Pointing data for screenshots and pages
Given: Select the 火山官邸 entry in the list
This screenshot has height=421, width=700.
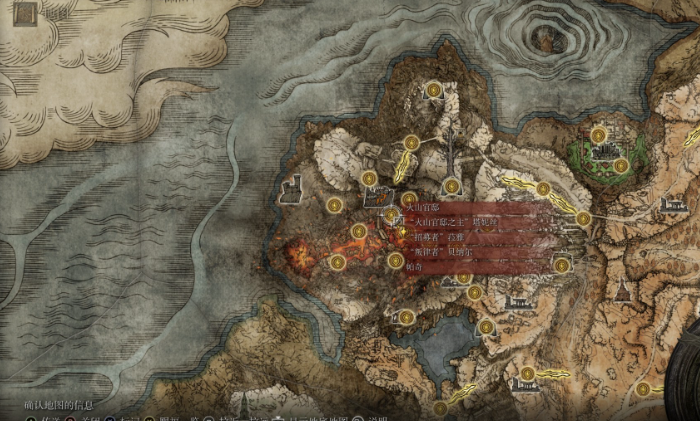Looking at the screenshot, I should pos(432,206).
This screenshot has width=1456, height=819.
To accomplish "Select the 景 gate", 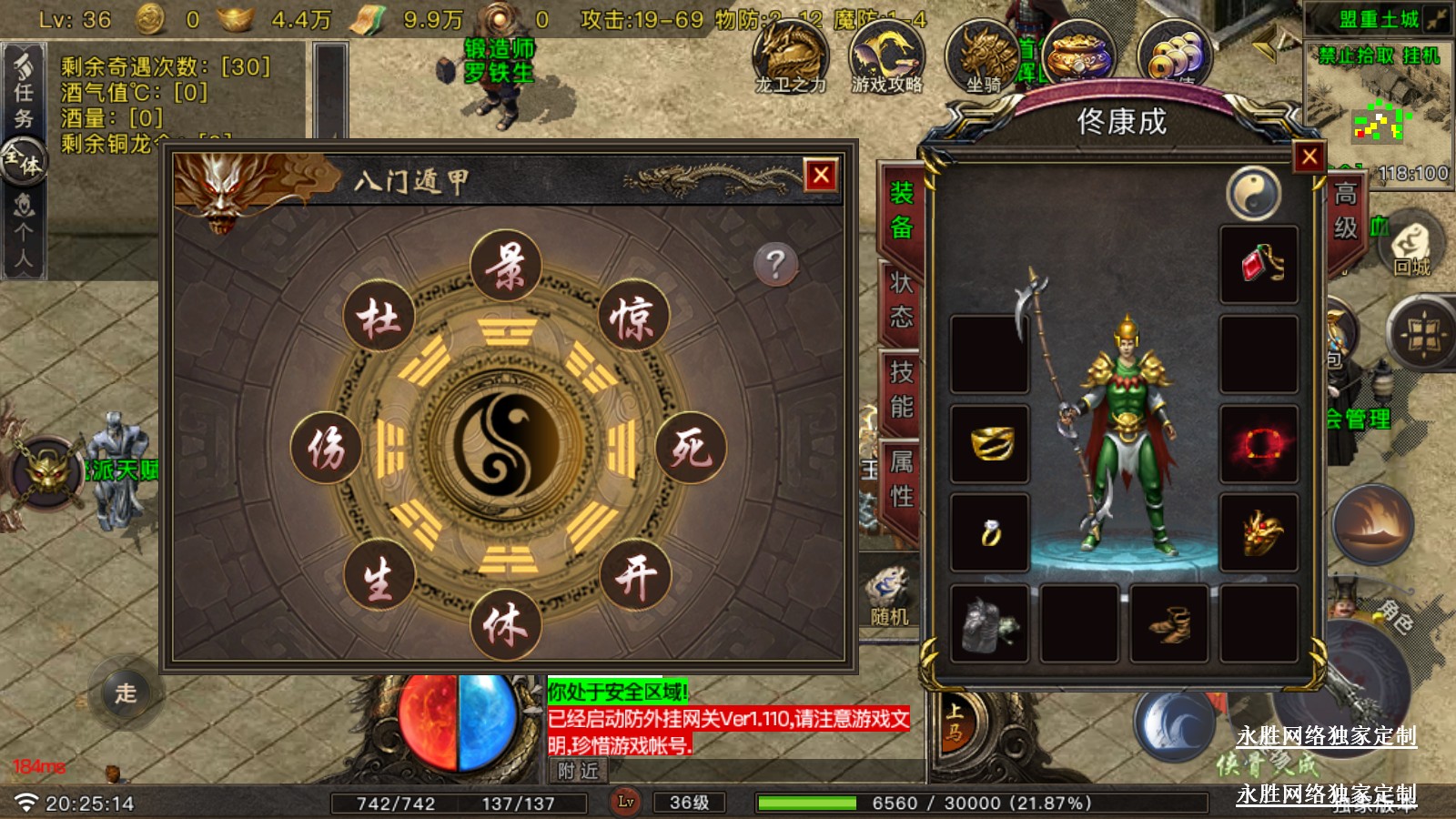I will click(x=506, y=266).
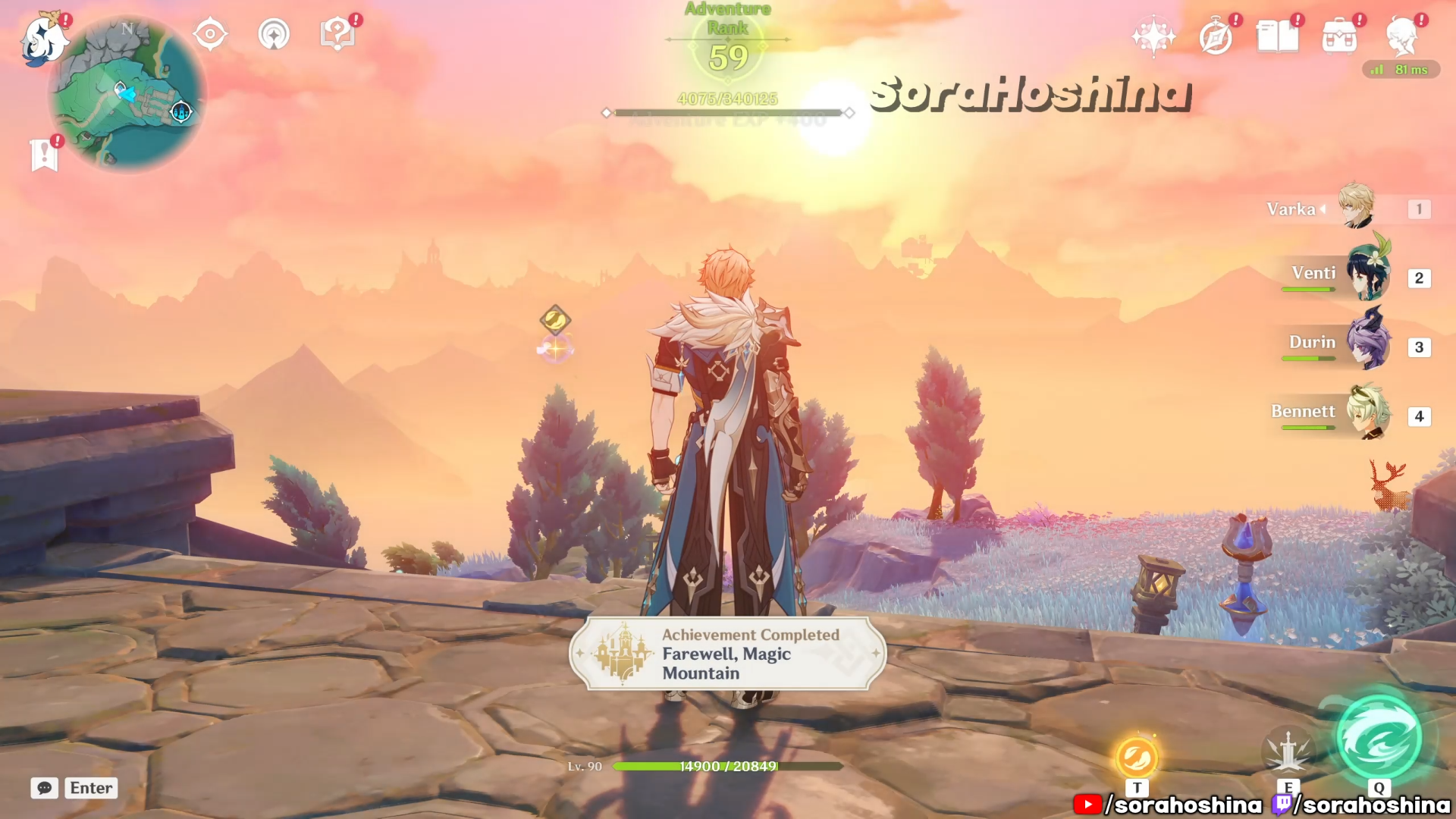1456x819 pixels.
Task: Open the Inventory backpack icon
Action: click(1339, 36)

§ YOUR OBJECTIVE:
Count the lines of the data above that contain the string "height", and give only that number.

§ WRITTEN SOLUTION:
2